(WFLA) — Shirley Hughes, the mother of one of murderer Jeffrey Dahmer’s victims, is calling out the use of Dahmer’s image for Halloween costumes this year as being exploitative.

In an interview with the outlet, Hughes said it was triggering to see people dress like the man who took her son, Tony Hughes, away.

Tony Hughes was a deaf man who was murdered by Dahmer.

Dahmer was eventually convicted of killing 17 men between the 1970s and 1990s. His other horrific deeds included sexual assault, the mutilation of his victims, and sex crimes involving minors.

Authorities would not find out what happened to Hughes until they found a skull in Dahmer’s apartment that matched the victim’s dental records.

Controversy over media depictions of Dahmer’s life resurfaced this year following the release of a Netflix series detailing the murders. One of the episodes of the series even focuses on Tony Hughes and his deadly encounter with Dahmer.

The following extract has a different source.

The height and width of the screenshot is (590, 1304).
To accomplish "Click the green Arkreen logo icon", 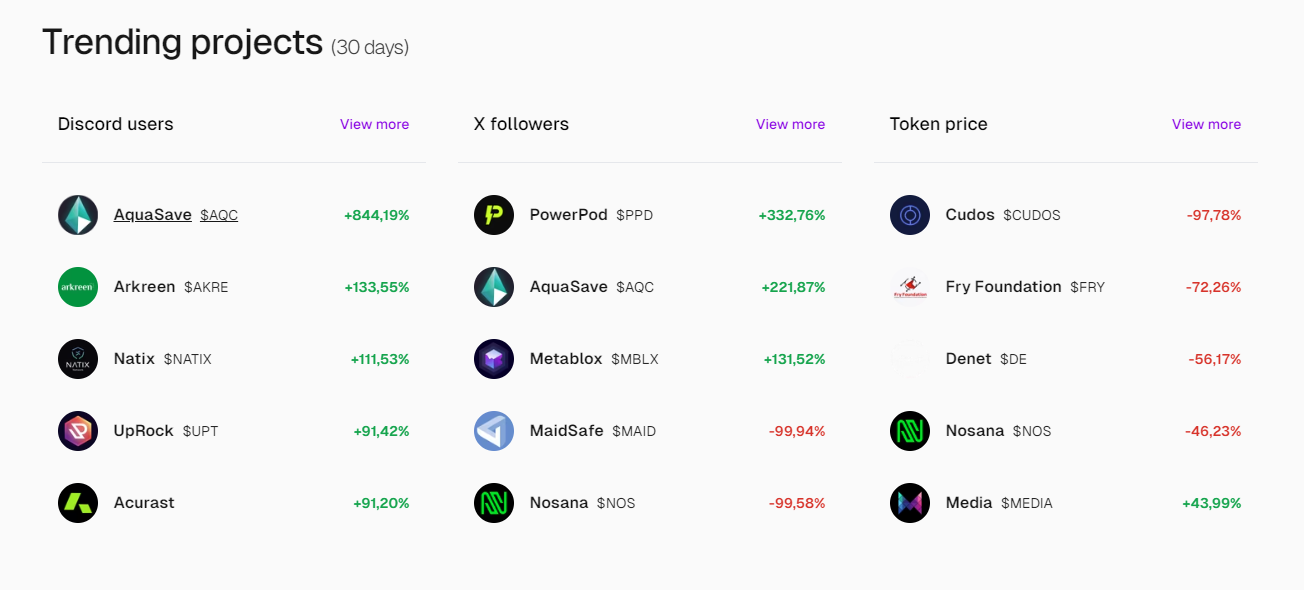I will coord(78,287).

Shirley Hughes, left, whose son Anthony Hughes was killed by serial killer Jeffrey Dahmer, along with Catherine Lacy, center, mother of victim Oliver Lacy, and Dorothy Straughter, mother of victim Curtis Straughter, hold hands in the hallway outside the Milwaukee courtroom where the insanity trail of Dahmer went into its second day, Jan. 29, 1992. (AP Photo/Morry Gash)

Part of the controversy involves the races of Dahmer’s victims, who were mostly Black or other minorities. Critics of law enforcement have said that this racial imbalance contributed to Dahmer’s ability to carry out the murders for so long.

In an interview with the Guardian, Shirley Hughes said it was difficult to talk about her son’s murder and to see people make stories about the victims and their families.

“I don’t see how they can use our names and put stuff out like that out there,” she told the Guardian.

Eric Perry, whose cousin Errol Lindsey was murdered by Dahmer, said Lindsey’s family only found out about the series after it came out.

Because the information in Dahmer’s case is public record, Netflix was not required to consult with the victim’s families. But Hughes and other relatives of the victims have called out the company for profiting off their trauma.

“So when they say they’re doing this ‘with respect to the victims’ or ‘honoring the dignity of the families,’ no one contacts them,” Perry wrote on Twitter. “My cousins wake up every few months at this point with a bunch of calls and messages and they know there’s another Dahmer show. It’s cruel.”

In a report from Insider, Lindsey’s sister Rita Isbell said she was never contacted about the show, even though the series recreated her emotional victim impact statement where she shouted at Dahmer for killing her brother.

“I feel like Netflix should’ve asked if we mind or how we felt about making it,” Isbell said in her essay published by Insider. “They didn’t ask me anything. They just did it.”